[Pixel coordinate grounding data]
----------

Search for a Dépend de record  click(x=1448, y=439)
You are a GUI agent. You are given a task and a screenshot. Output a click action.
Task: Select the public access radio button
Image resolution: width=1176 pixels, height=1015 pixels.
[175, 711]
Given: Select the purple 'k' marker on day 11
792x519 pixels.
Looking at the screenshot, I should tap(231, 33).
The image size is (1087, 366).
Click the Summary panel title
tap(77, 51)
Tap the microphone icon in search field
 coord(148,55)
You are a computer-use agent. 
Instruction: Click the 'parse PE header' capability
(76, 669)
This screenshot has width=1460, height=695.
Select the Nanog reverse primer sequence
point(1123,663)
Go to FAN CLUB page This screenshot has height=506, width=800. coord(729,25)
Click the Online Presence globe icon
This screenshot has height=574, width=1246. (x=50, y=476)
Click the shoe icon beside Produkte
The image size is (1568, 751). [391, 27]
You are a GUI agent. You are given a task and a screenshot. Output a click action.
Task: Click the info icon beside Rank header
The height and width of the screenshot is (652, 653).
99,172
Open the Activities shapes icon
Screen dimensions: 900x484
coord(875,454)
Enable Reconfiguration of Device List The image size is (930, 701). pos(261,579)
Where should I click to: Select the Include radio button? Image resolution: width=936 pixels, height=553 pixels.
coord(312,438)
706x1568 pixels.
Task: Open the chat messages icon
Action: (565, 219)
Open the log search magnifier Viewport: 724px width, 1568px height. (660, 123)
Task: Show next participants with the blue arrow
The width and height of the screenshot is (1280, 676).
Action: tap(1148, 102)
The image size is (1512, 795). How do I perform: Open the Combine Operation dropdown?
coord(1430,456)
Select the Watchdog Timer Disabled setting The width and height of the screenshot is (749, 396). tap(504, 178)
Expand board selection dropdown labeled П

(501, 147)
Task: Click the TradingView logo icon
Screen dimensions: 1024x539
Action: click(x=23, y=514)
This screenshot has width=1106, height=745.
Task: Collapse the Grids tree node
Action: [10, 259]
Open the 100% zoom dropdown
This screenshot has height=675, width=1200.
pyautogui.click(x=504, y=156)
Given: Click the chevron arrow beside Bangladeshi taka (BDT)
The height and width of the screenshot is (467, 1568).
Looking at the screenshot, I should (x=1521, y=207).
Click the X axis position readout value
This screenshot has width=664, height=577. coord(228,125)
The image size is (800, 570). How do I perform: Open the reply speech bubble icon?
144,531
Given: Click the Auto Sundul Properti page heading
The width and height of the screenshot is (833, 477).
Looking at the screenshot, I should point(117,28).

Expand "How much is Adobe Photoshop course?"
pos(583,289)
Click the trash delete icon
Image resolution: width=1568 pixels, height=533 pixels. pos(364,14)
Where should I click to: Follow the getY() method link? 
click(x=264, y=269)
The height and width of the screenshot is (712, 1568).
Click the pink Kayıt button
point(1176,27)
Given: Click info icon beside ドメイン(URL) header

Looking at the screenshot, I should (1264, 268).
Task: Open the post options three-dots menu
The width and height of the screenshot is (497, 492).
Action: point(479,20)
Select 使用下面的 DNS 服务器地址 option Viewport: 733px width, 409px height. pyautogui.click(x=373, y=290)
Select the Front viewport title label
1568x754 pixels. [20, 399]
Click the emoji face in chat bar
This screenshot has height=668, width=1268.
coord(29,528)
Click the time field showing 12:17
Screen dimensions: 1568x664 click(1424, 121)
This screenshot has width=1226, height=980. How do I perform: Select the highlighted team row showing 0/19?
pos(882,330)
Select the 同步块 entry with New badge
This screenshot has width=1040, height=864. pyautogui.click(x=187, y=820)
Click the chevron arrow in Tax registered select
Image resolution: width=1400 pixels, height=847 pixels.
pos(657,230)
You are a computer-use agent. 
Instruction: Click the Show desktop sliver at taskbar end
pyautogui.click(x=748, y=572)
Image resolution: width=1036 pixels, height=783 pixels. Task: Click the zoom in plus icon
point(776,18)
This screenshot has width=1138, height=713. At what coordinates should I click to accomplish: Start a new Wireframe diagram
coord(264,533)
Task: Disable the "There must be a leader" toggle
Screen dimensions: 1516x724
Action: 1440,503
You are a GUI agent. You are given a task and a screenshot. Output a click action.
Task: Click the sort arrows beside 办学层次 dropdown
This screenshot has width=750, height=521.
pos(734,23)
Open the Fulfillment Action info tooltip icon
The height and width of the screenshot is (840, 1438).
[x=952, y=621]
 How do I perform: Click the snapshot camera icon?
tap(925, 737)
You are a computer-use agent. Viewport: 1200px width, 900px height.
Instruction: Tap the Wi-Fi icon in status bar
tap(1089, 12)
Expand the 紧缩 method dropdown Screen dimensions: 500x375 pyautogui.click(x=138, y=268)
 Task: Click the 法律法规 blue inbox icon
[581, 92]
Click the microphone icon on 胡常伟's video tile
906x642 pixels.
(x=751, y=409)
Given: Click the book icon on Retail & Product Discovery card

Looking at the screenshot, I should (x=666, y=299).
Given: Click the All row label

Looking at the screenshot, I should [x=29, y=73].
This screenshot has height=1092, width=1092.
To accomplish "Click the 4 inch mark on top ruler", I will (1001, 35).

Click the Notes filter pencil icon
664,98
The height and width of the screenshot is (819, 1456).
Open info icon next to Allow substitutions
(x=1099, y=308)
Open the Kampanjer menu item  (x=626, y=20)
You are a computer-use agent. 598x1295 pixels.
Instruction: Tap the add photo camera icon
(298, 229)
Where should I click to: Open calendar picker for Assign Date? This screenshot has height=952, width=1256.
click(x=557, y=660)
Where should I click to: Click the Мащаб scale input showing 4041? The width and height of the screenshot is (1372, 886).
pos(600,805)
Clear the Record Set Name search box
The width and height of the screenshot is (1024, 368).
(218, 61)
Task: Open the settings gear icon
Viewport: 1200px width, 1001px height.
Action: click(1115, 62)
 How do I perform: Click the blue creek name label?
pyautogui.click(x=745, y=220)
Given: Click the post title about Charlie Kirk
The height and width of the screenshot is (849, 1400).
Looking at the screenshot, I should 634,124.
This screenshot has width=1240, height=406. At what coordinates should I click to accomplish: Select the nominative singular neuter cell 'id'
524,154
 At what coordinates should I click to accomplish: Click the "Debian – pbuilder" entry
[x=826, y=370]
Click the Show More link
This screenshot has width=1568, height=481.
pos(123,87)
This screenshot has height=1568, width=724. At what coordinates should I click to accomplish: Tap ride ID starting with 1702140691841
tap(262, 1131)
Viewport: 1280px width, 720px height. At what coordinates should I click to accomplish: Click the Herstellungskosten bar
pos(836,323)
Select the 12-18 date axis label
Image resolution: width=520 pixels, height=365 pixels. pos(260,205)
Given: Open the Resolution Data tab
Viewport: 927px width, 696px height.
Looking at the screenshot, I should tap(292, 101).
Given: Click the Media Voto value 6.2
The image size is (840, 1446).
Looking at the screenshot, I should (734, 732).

----------

Required work: Wherever the word "post" appears in a line of the data, copy that line.

Final answer:
Task: Open the post options three-dots menu
Given: Click the post title about Charlie Kirk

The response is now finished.